◆ What is expected: Copy the lines below word for word, beginning at the line that contains "Image resolution: width=640" and stopping after the line that contains "(x=78, y=118)".

◆ Record extracts:
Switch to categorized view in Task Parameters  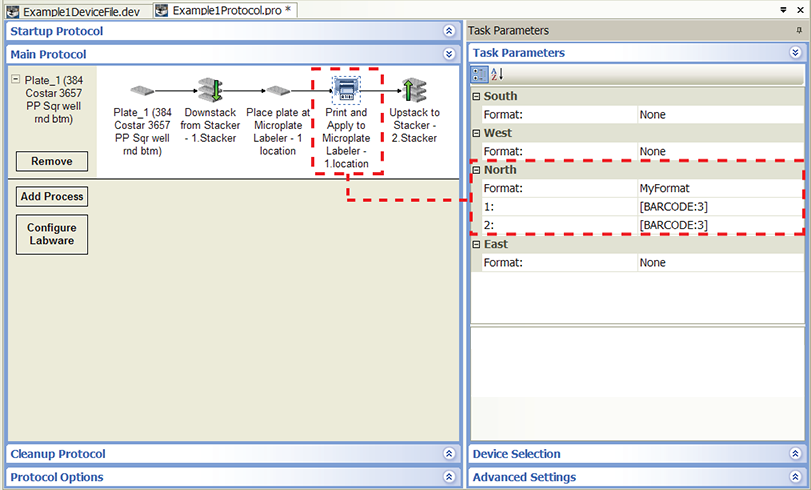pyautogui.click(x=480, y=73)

==

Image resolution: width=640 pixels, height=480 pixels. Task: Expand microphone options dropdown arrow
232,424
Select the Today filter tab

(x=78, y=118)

◆ Result:
Image resolution: width=640 pixels, height=480 pixels. Task: Expand microphone options dropdown arrow
232,424
Select the Today filter tab

(x=78, y=118)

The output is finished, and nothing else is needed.